Vincent Van Gogh, "The Chair" 1888

"The legs of that chair- how miraculous their tubularity, how supernatural their polished smoothness! I spent several minutes- or was it several centuries?- not merely gazing at those bamboo legs, but actually being them- or rather being myself in them; or, to be still more accurate (for 'I' was not involved in the case, nor in a certain sese were 'they') being my Not-self in the Not-self which was the chair."

"There stood a row, surprisingly enough, of art books. I picked up the first volume that came to hand. It was on Van Gogh, and the picture at which the book opened was "The Chair"-- that astounding portrait of a Ding an Sich, which the mad painter saw, with a kind of adoring terror, and tried to render on his canvas. But it was a task to which the power even of genius proved wholly inadequate. The chair Van Gogh had seen was obviously the same in essence as the chair I had seen. But, though incomparably more real than the chairs of ordinary perception, the chair in his picture remained no more than an unusually expressive symbol of the fact. The fact had been manifested Suchness; this was only an emblem.

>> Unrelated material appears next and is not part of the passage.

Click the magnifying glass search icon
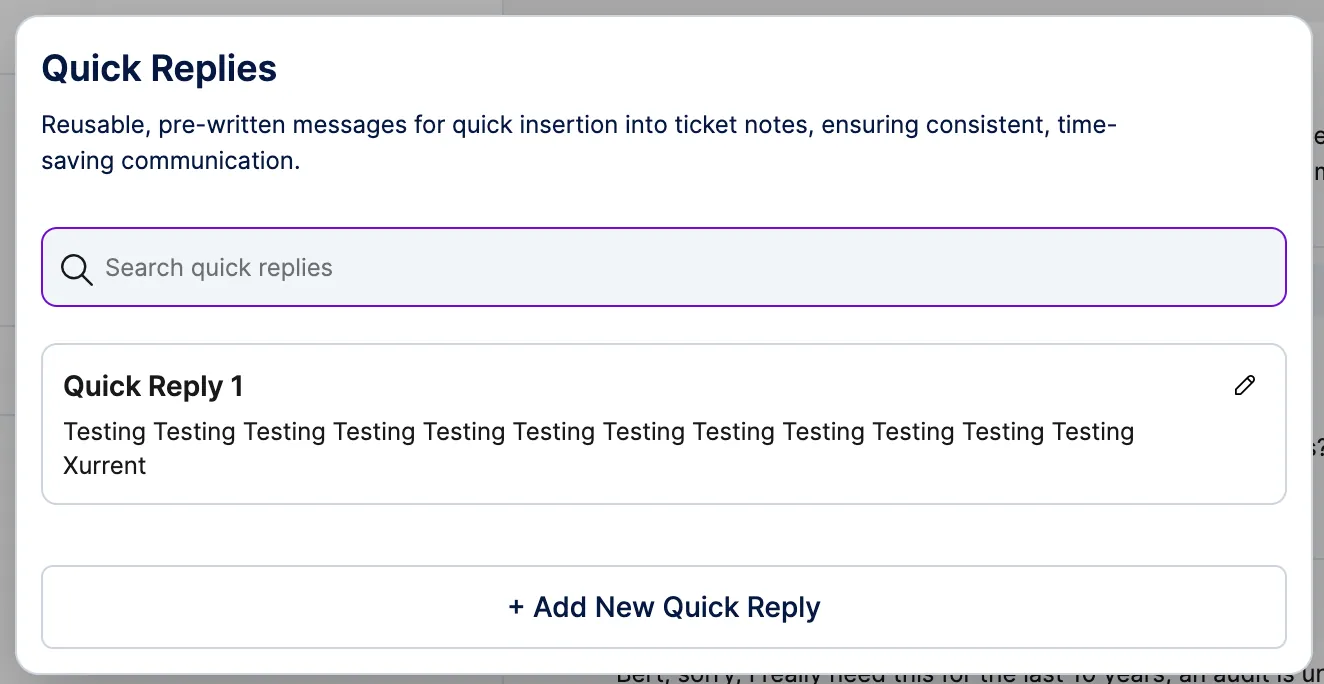Viewport: 1324px width, 684px height. tap(76, 268)
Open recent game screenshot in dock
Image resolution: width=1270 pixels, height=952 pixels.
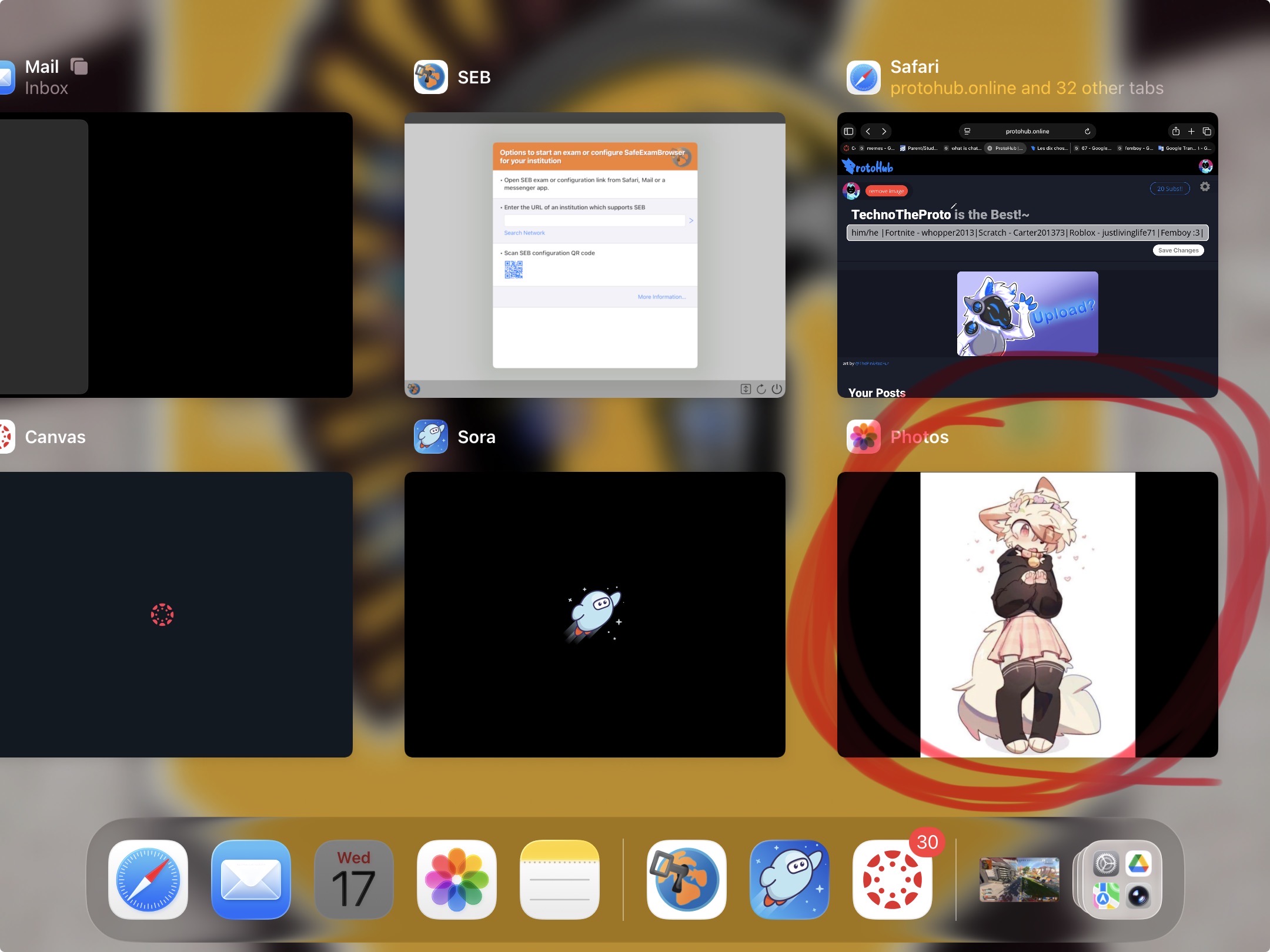pyautogui.click(x=1019, y=880)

Such emblems are sources of true knowledge about the Nature of Things, and this true knowledge may serve to prepare the mind which accepts it for immediate insights on it's own account. But that is all. However expressive, symbols can never be the things they stand for."

"Confronted by a chair which looked like the Last Judgement-- or, to be more accurate, by a Last Judgement which, after a long time and with considerable difficulty, I recognized as a chair-- I found myself all at once on the brink of panic. This, I suddenly felt, was going too far. Too far, even though the going was into intenser beauty, deeper significance."